* **EXERCISE DETAILS**
Could you echo the listing below word for word, without the pictures?

(Records about locating elements on screens)
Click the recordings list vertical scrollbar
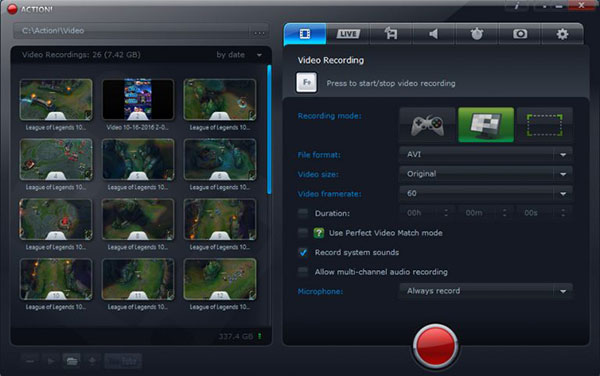tap(269, 129)
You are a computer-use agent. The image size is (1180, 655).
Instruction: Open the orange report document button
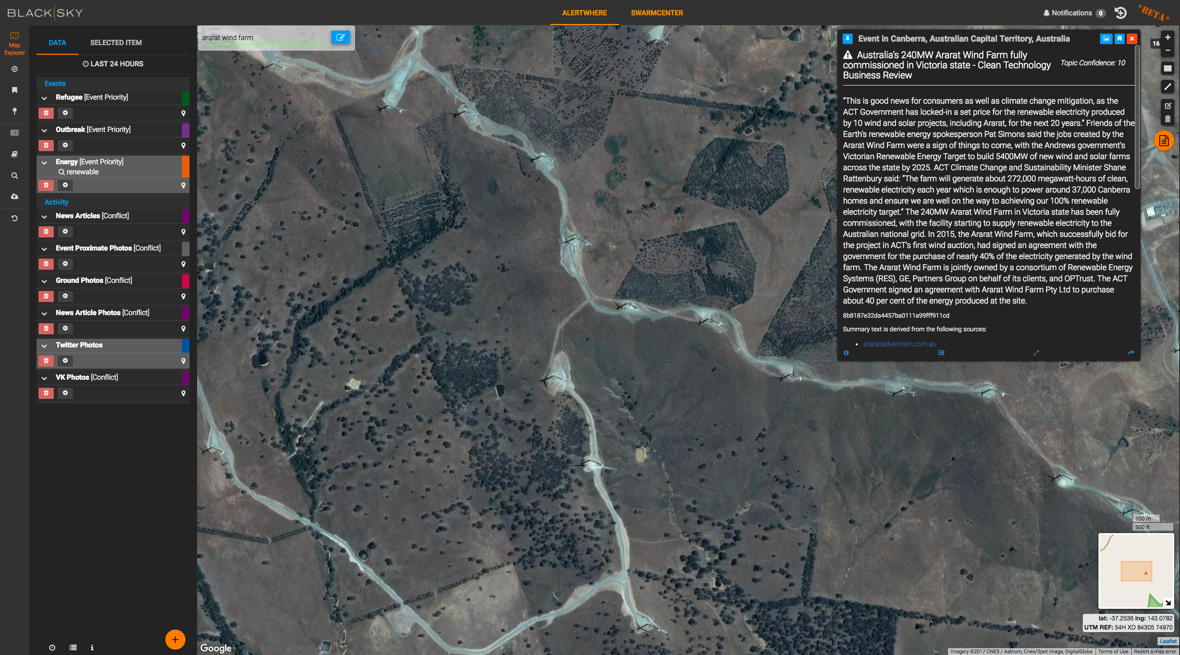[x=1164, y=141]
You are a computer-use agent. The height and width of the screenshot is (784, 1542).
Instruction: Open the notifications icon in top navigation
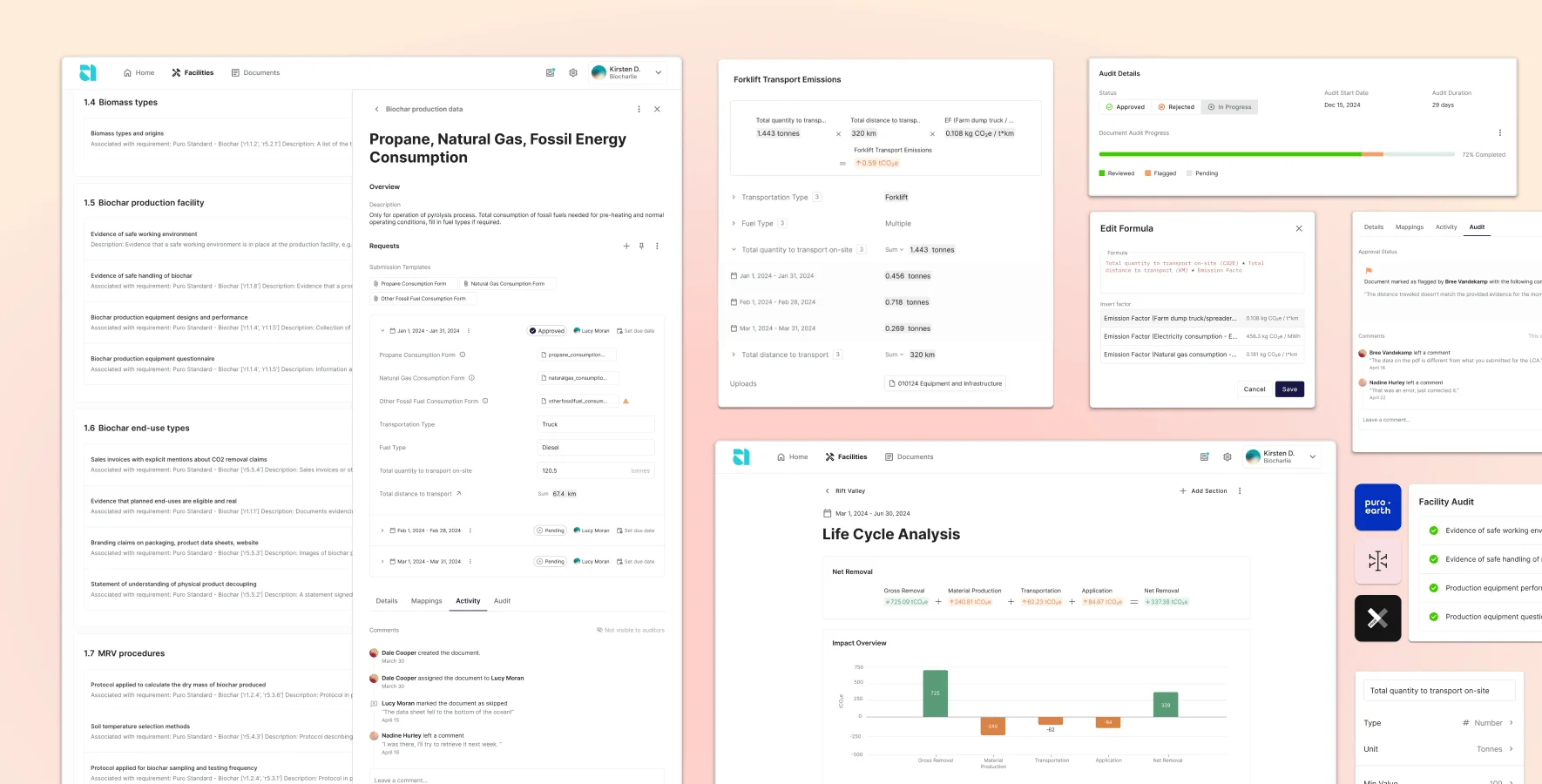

* **RESPONSE**
Click the recordings list vertical scrollbar
tap(269, 129)
You are a computer-use agent. The image size is (1180, 655).
Instruction: Open the orange report document button
[x=1164, y=141]
You are a computer-use agent. The height and width of the screenshot is (784, 1542).
Instruction: Open the notifications icon in top navigation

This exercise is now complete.